:: Excerpt to read ::
──────────────────────────────

Neurodivergent Overwhelm I Oxford Open Learning


    Neurodivergent Overwhelm

    A Brief Guide For Supporting Neurodivergent Learners

    As a neurodivergent student, you may be familiar with the feeling of overwhelm. It can be caused by a variety of factors, including sensory overload, difficulty with organisation, and an overabundance of information to process. When overwhelm sets in, it can be difficult to focus, learn, and retain information. In this blog, we’ll explore what overwhelm is, why it happens, and offer some tips on how to reduce it.

    What is Overwhelm?

    Overwhelm is the feeling of being completely overloaded and unable to cope with a situation. It can manifest in a variety of ways, including physical symptoms such as headaches, increased heart rate, and difficulty breathing, as well as emotional symptoms such as anxiety, stress, and frustration.

    When overwhelm sets in, it can be difficult to focus on tasks and complete them promptly. It can even give way to more extreme symptoms such as dissociation, aggressive outbursts, and even self-harm for some.

    Many factors can contribute to overwhelm, including:
    Sensory overload: For some neurodivergent individuals, sensory input can be overwhelming. This can include sounds, sights, smells, and textures that are too intense or distracting.

──────────────────────────────

:: Exercise goal ::
What physical symptoms of overwhelm does the overwhelm guide name? The listing has nothing to do with the overwhelm guide.

:: Data below ::
──────────────────────────────

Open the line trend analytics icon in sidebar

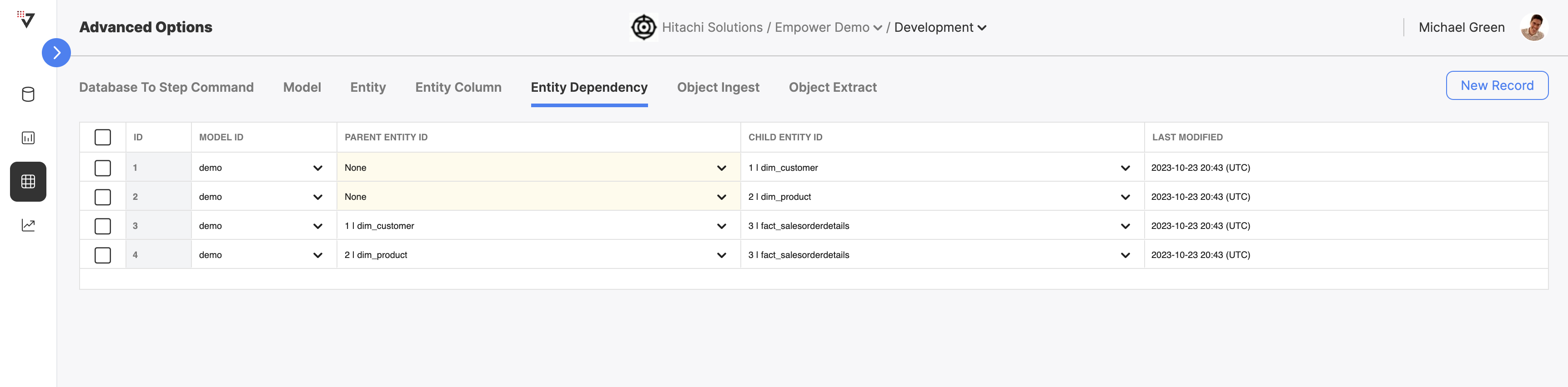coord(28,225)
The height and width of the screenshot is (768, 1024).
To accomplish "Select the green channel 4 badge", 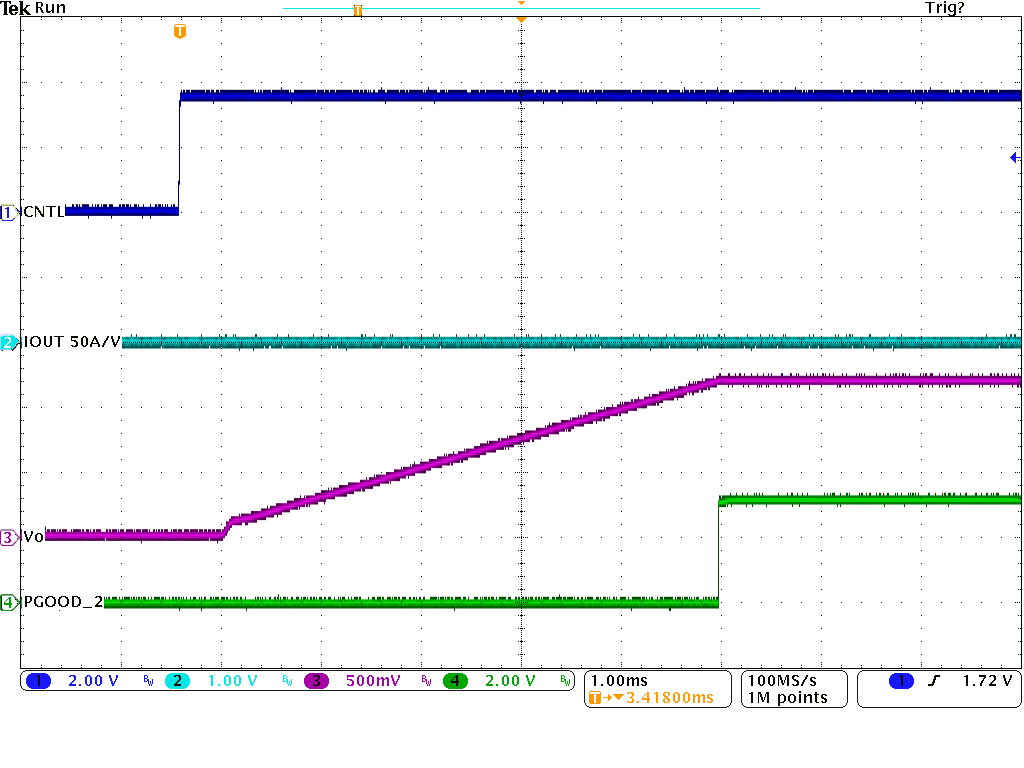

──────────────────────────────

:: Answer area ::
Headaches, increased heart rate, and difficulty breathing.